Train your own model with PyTorch

Download this notebook

This part is analogous to Train your own model with TensorFlow. If your own problem has already been solved satisfactorily with a PhotonAI model, you can skip this chapter. On the other hand, the creation of a model is dealt with even more briefly in this chapter and it may well make sense to read the previous chapter first. Apart from that, this is also not an introduction to PyTorch or the creation of machine learning models in general. Rather, the aim is merely to create a simple model that will serve as an example in the deployment and publication process in the following parts. The PyTorch Tutorials will help you learn more about creating machine learning models with PyTorch.

Table of contents

What is PyTorch?

PyTorch

PyTorch is an open-source deep learning framework that is particularly known for its flexible and dynamic computational graph structure. It facilitates the training of neural networks through an intuitive interface and offers extensive support for multidimensional data processing. PyTorch allows developers to deploy models to various platforms, including mobile devices. The framework offers a wide range of functions and modules to meet individual requirements.

For Python, PyTorch can be installed directly in the terminal via pip:

pip install torch

import pickle
from pathlib import Path

import matplotlib.pyplot as plt
import pandas as pd
from sklearn.model_selection import train_test_split
from sklearn.preprocessing import OrdinalEncoder, StandardScaler

import torch
import torch.nn as nn
import torch.optim as optim

Preparing the data

Firstly, we define our data and project structure again.
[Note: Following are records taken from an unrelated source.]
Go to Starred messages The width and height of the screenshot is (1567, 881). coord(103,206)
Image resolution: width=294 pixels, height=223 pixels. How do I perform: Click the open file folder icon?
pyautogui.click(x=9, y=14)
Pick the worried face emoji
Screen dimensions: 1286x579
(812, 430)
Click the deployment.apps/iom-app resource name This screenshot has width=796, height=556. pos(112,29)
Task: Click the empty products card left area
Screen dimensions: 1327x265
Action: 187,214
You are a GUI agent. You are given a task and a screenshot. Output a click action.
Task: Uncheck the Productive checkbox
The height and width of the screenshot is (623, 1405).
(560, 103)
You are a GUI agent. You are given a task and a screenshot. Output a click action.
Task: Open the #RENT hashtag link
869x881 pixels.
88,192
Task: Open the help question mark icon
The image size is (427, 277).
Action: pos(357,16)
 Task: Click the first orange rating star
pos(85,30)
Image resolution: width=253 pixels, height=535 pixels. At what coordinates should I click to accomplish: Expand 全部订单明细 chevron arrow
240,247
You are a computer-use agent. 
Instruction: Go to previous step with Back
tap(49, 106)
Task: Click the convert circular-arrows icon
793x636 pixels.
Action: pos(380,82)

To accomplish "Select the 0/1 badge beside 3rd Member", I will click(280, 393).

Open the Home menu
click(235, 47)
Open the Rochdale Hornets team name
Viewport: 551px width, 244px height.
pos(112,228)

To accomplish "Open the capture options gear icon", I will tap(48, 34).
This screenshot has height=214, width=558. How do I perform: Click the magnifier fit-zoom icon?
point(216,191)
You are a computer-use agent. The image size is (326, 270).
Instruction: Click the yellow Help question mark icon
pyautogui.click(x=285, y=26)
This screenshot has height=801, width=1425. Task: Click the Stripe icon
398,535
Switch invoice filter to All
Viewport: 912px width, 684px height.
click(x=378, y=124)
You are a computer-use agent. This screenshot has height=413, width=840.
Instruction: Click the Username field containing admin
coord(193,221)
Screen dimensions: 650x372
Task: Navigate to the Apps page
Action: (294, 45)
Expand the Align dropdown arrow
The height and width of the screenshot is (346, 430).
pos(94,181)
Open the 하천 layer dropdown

In this case, we are in the /incubaitor/1_Frameworks/1_3_Torch/notebooks/ folder with the notebook. Relative to this, we have now loaded the data (see previous chapter) into the folder /incubaitor/1_Frameworks/1_3_Torch/data/ and will save our models in /incubaitor/1_3_Torch/1_Frameworks/models/. This allows us to use the relative paths ../data/ and ../models/. If there are problems here, explicit paths can also be used as in the PhotonAI example.

After we have imported all libraries and functions, we first prepare our data analogous to the TensorFlow tutorial. It is important here that we pack our data into the data structure torch.tensor(), with which PyTorch can perform all calculations efficiently.

def str_to_category(string):
    """
    Converts a string to a category.
    :param string: Input string.
    :return: Category.
    """
    return string.strip(' \t\n').lower().replace(' ', '_').replace('-', '')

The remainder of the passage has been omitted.